A desapropriação indireta é um fato administrativo: o Estado se apropria de bem particular sem a declaração expropriatória e sem o devido pagamento da indenização. É uma forma de intervenção supressiva na propriedade, mas ilícita, pois não segue o rito legal. O proprietário, então, não perde o direito de reaver o bem ou de ser indenizado — a lei o protege, permitindo-lhe pleitear em juízo a reparação pelos prejuízos sofridos.

A distinção central que a banca explora é entre desapropriação direta (procedimento legal, com declaração de utilidade pública e indenização prévia) e desapropriação indireta (apropriação irregular, sem procedimento). Enquanto na primeira o Estado age dentro da lei, na segunda ele age fora dela — e é exatamente essa ilegalidade que gera o direito à indenização.

O prazo prescricional é o ponto mais cobrado. O STJ, no Tema 1.019, firmou o entendimento de que, quando o Poder Público realiza obras no local ou atribui natureza de utilidade pública ou interesse social ao imóvel, o prazo é de 10 anos, com base no art. 1.238, parágrafo único, do Código Civil (usucapião extraordinário). Esse é o prazo que a questão cobra.

NÃO CAIA NESSA!

A banca tenta confundir o candidato com o prazo de 20 anos, que era o entendimento antigo (Súmula 119 do STJ, superada). O STJ evoluiu: hoje, o prazo é de 10 anos quando há obra pública ou afetação do imóvel. Fique atento: a Súmula 119 do STJ foi superada pelo Tema 1.019, que prevalece.

Critério

Desapropriação direta

Desapropriação indireta

Procedimento

Legal (declaração + indenização prévia)

Ilegal (apropriação sem rito)

Natureza

Ato administrativo lícito

Fato administrativo ilícito

Direito do proprietário

Indenização prévia

Ação de indenização

Prazo prescricional

10 anos (art. 1.238, p.ú., CC — Tema 1.019 STJ)

Alternativa A — ❌ Incorreta

Afirma que é cabível ação de reintegração de posse com prazo prescricional de cinco anos. O erro é duplo: (1) a via correta é a ação de indenização por desapropriação indireta, não a reintegração de posse — o Poder Público já detém a posse e a propriedade se consolidou com a obra; (2) o prazo de cinco anos não corresponde a nenhuma hipótese aplicável ao caso (é o prazo da usucapião especial urbana, art. 183 da CF, que não se confunde com a prescrição da ação indenizatória).

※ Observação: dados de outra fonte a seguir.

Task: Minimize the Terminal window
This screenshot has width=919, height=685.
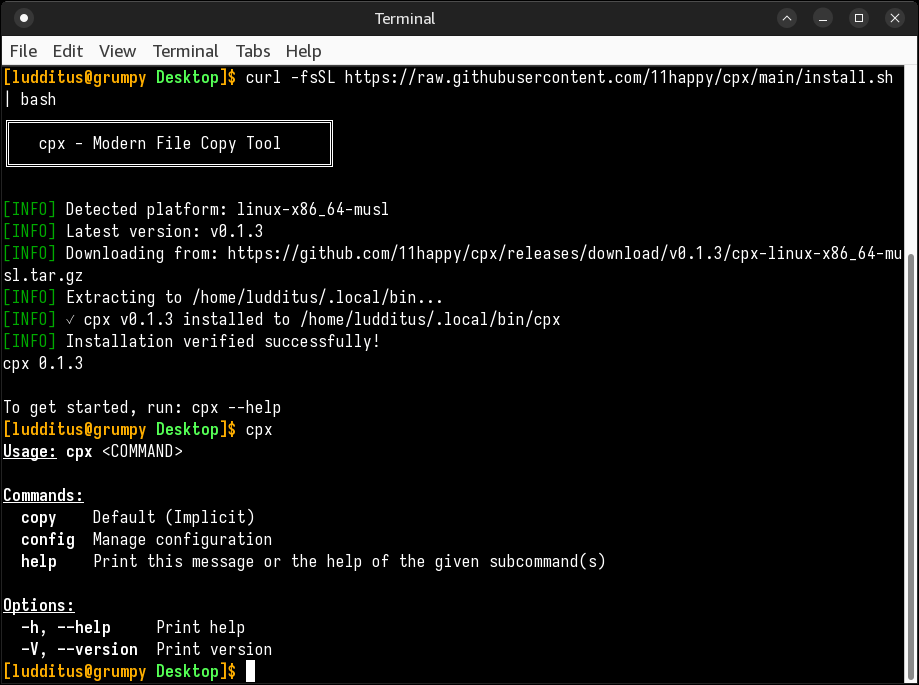Action: 823,18
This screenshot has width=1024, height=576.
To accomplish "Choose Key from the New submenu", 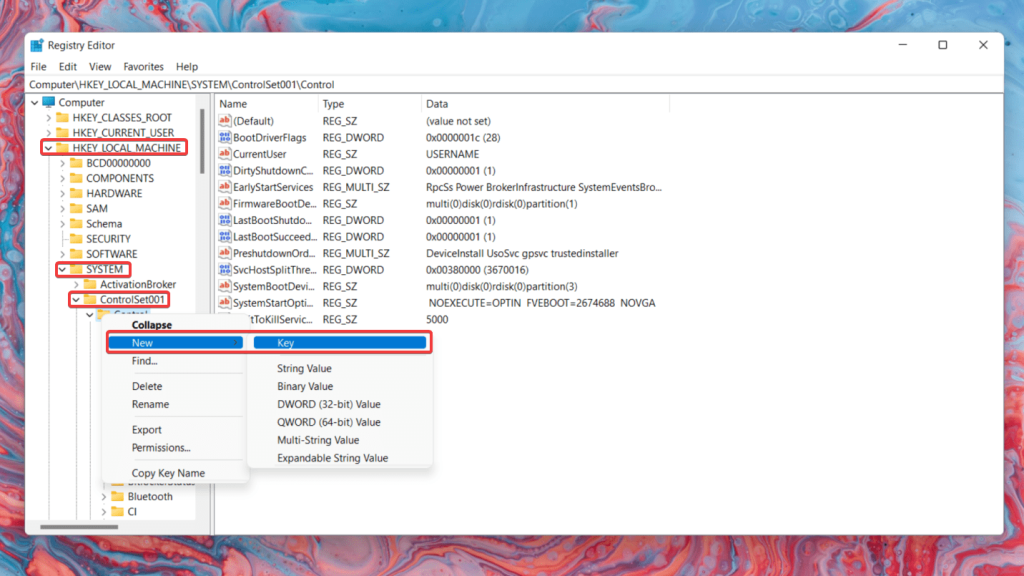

Alternativa B — ❌ Incorreta

Também aponta a reintegração de posse, agora com prazo de quinze anos. Além do erro quanto à via processual (o correto é a ação indenizatória), o prazo de quinze anos não tem previsão legal para essa hipótese — é um distrator numérico sem correspondência normativa.

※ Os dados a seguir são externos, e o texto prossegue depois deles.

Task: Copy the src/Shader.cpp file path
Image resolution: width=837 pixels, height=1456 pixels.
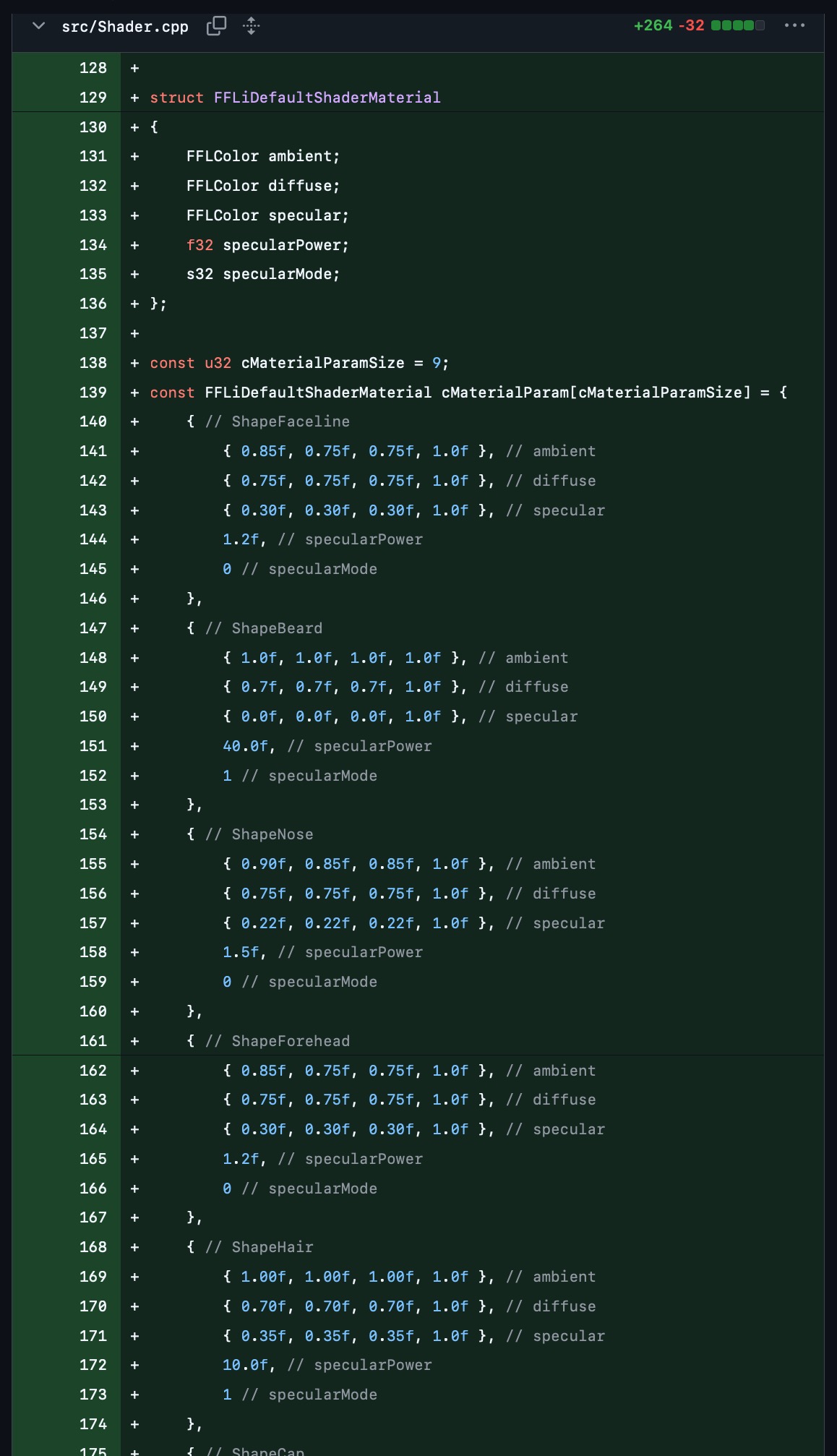Action: [216, 26]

Alternativa C — ✅ Correta ⟵ GABARITO

A alternativa correta reconhece a desapropriação indireta e o prazo prescricional de dez anos. É exatamente o que a jurisprudência do STJ consolidou: quando o Poder Público invade o imóvel e realiza obra (como a construção da escola), o proprietário pode ajuizar ação de indenização, e o prazo é de 10 anos, conforme o art. 1.238, parágrafo único, do Código Civil, aplicado por analogia (Tema 1.019 do STJ).

Alternativa D — ❌ Incorreta

Reconhece a desapropriação indireta, mas fixa o prazo em vinte anos. Esse era o prazo da Súmula 119 do STJ, superada pelo Tema 1.019, que reduziu para dez anos quando há obra pública ou afetação do imóvel. A banca explora justamente a desatualização jurisprudencial.